### Compito scritto 1:
Trascrivi per intero, senza alcuna modifica, il brano sulla Biennale Teatro.

Come faccio a coinvolgerti per farti leggere questo articolo? Vorrei parlare della bellissima Biennale Teatro appena conclusa a Venezia, diretta da Stefano Ricci e Gianni Forte, ma ho un problema: quasi tutti questi spettacoli non gireranno in Italia. Parlare di serie tv o di film è socievole, perché tutti possono vederli. Al confronto, raccontare uno spettacolo teatrale è un esercizio autistico. E d’altronde il teatro è così: difficile da stanare, minoritario, puntiforme. Allora, come faccio? Comincio dicendo dove si potranno recuperarne almeno alcuni.
Visibili in Italia
Purtroppo sono pochissimi. Se siete in zona, non perdete assolutamente Loco, del duo Belova e Iacobelli: a Andria, il 27 e 28 agosto, e a Parma il 20 e 21 dicembre. I Peeping Tom saranno a Bolzano il 16 luglio, con uno spettacolo che però non è quello che hanno presentato a Venezia: ma fossi in voi, andrei a vederli anche se mettessero in scena la lista della spesa. Anche Milo Rau proporrà uno spettacolo inedito, Grief & Beauty, dal 12 al 14 ottobre a Genova. Bene, il mio dovere di bravo giornalista l’ho fatto. Adesso, qualche impressione da spettatore.
Premier di sé stessi
Che cosa ci dicono, gli artisti della scena di questa Biennale, sulla condizione umana nel terzo decennio del secolo ventunesimo? Spicca in maniera clamorosa la difficoltà di dirigere la propria vita, di essere non dico sovrani, ma almeno presidenti del consiglio di sé stessi.

### Record elencati:

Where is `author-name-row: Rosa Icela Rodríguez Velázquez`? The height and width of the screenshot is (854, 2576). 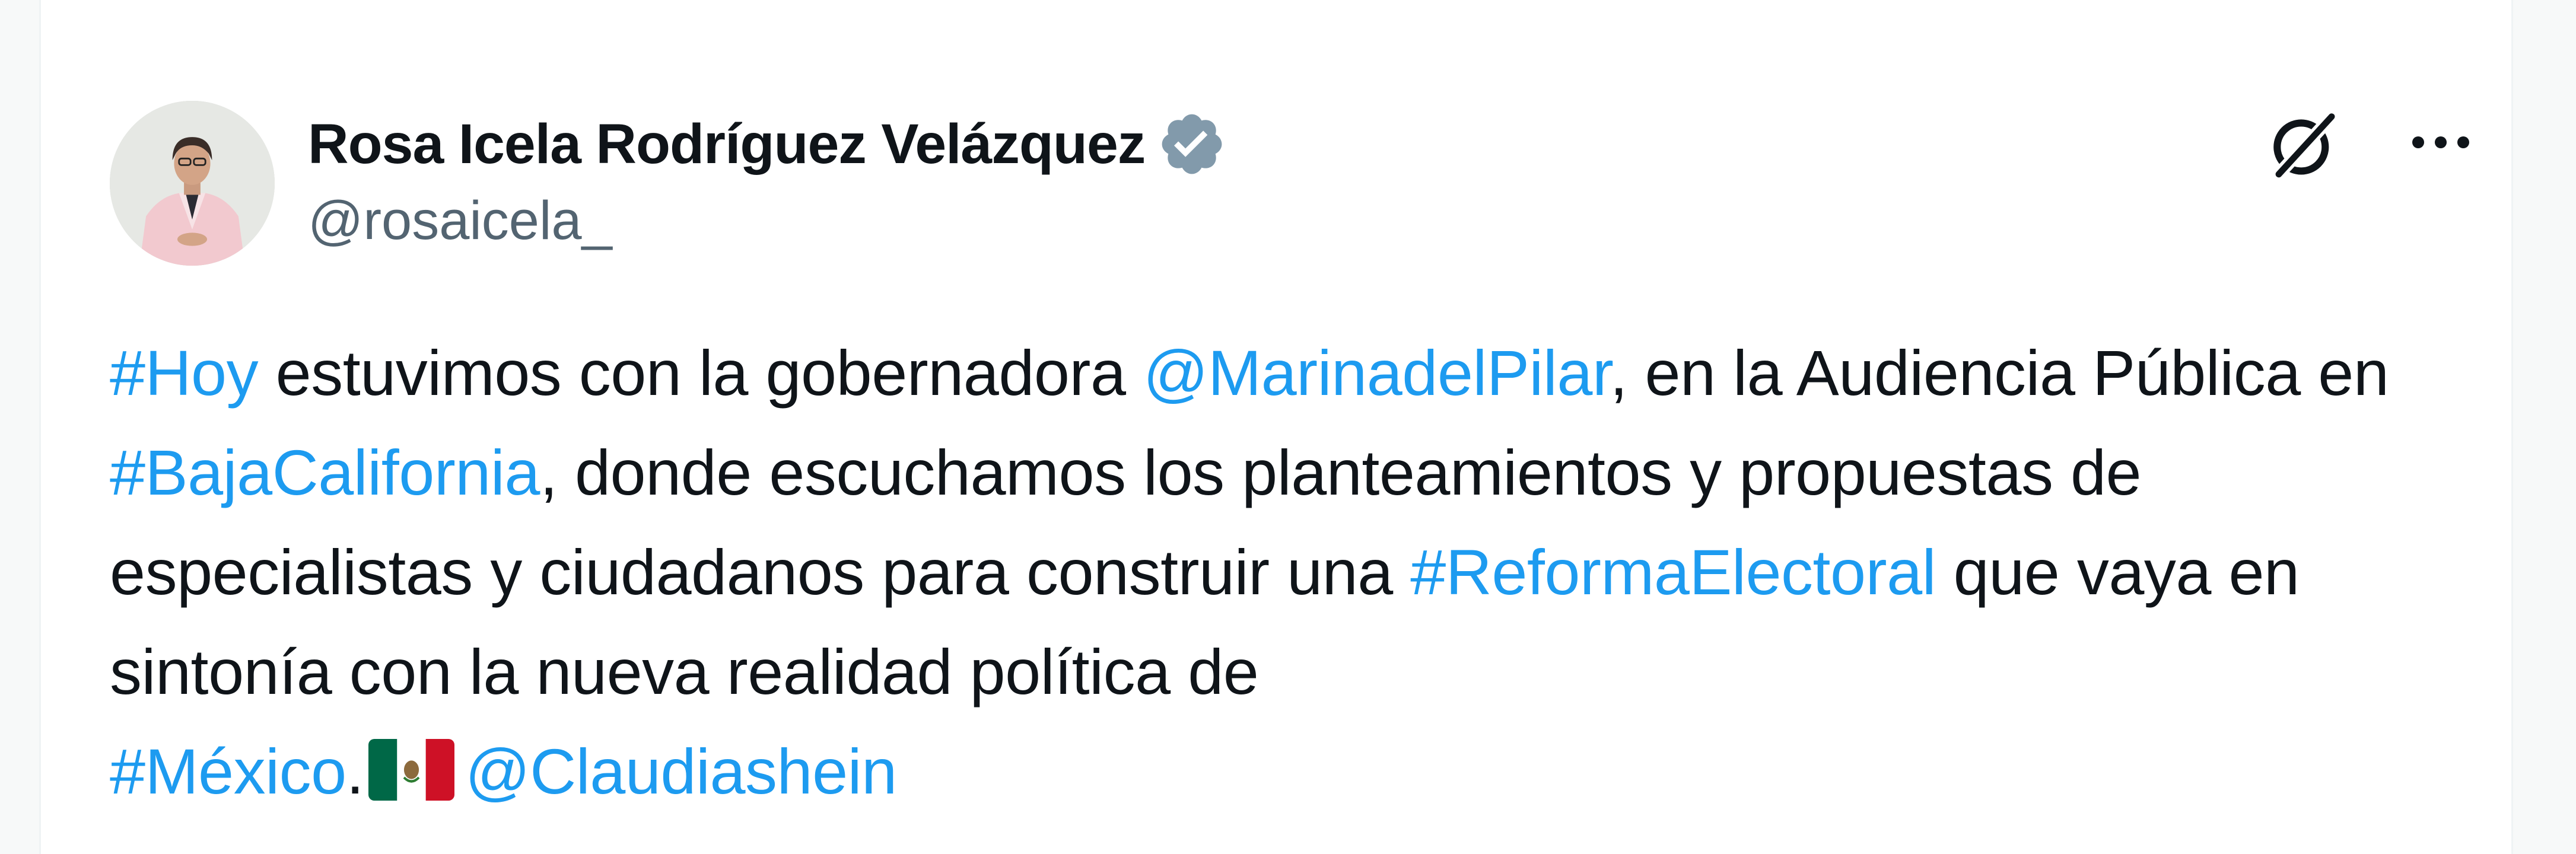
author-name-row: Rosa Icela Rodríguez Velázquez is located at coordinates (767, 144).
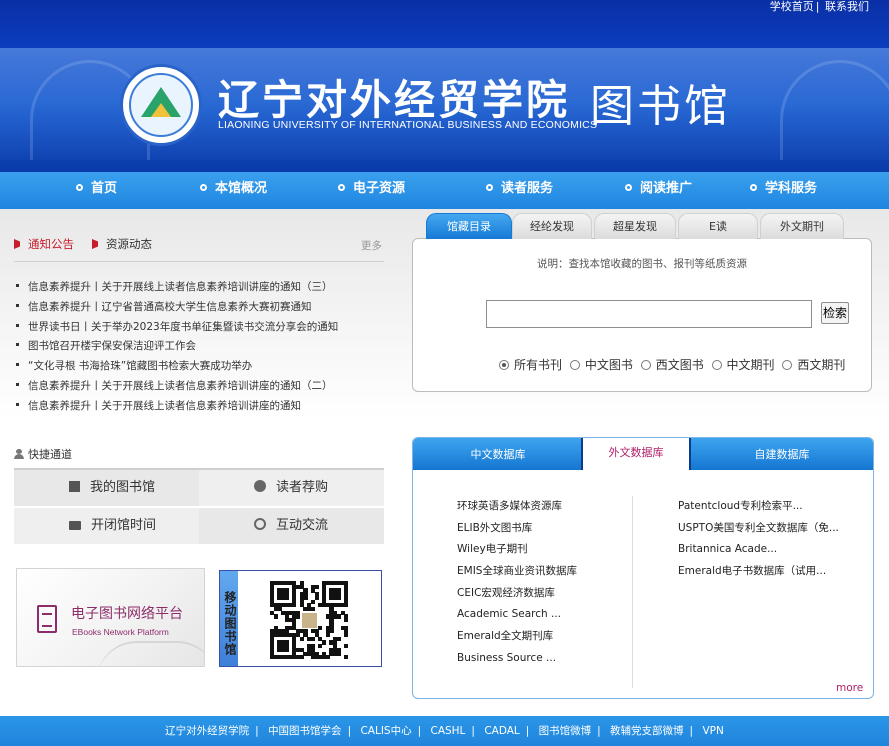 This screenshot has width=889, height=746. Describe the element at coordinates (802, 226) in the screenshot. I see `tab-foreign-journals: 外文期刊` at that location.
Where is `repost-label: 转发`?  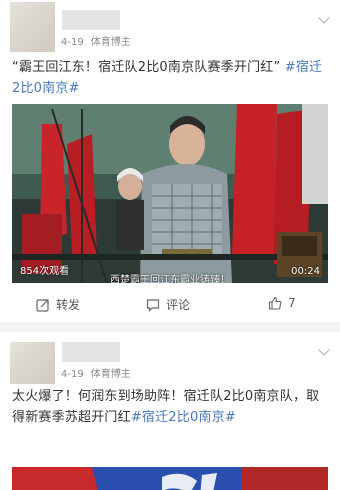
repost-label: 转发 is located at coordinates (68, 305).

### Compito scritto 2:
Riscrivi tutti i record riportati sopra sostituendo "Where is" con "Where can I find" e lasciando invariato tutto il resto. Non includere le immagini nella risposta.

### Soluzione del compito 1:
Come faccio a coinvolgerti per farti leggere questo articolo? Vorrei parlare della bellissima Biennale Teatro appena conclusa a Venezia, diretta da Stefano Ricci e Gianni Forte, ma ho un problema: quasi tutti questi spettacoli non gireranno in Italia. Parlare di serie tv o di film è socievole, perché tutti possono vederli. Al confronto, raccontare uno spettacolo teatrale è un esercizio autistico. E d’altronde il teatro è così: difficile da stanare, minoritario, puntiforme. Allora, come faccio? Comincio dicendo dove si potranno recuperarne almeno alcuni.
Visibili in Italia
Purtroppo sono pochissimi. Se siete in zona, non perdete assolutamente Loco, del duo Belova e Iacobelli: a Andria, il 27 e 28 agosto, e a Parma il 20 e 21 dicembre. I Peeping Tom saranno a Bolzano il 16 luglio, con uno spettacolo che però non è quello che hanno presentato a Venezia: ma fossi in voi, andrei a vederli anche se mettessero in scena la lista della spesa. Anche Milo Rau proporrà uno spettacolo inedito, Grief & Beauty, dal 12 al 14 ottobre a Genova. Bene, il mio dovere di bravo giornalista l’ho fatto. Adesso, qualche impressione da spettatore.
Premier di sé stessi
Che cosa ci dicono, gli artisti della scena di questa Biennale, sulla condizione umana nel terzo decennio del secolo ventunesimo? Spicca in maniera clamorosa la difficoltà di dirigere la propria vita, di essere non dico sovrani, ma almeno presidenti del consiglio di sé stessi.

### Soluzione del compito 2:
Where can I find `author-name-row: Rosa Icela Rodríguez Velázquez`? The height and width of the screenshot is (854, 2576). 
author-name-row: Rosa Icela Rodríguez Velázquez is located at coordinates (767, 144).
 This screenshot has width=889, height=746. Describe the element at coordinates (802, 226) in the screenshot. I see `tab-foreign-journals: 外文期刊` at that location.
Where can I find `repost-label: 转发`?  
repost-label: 转发 is located at coordinates (68, 305).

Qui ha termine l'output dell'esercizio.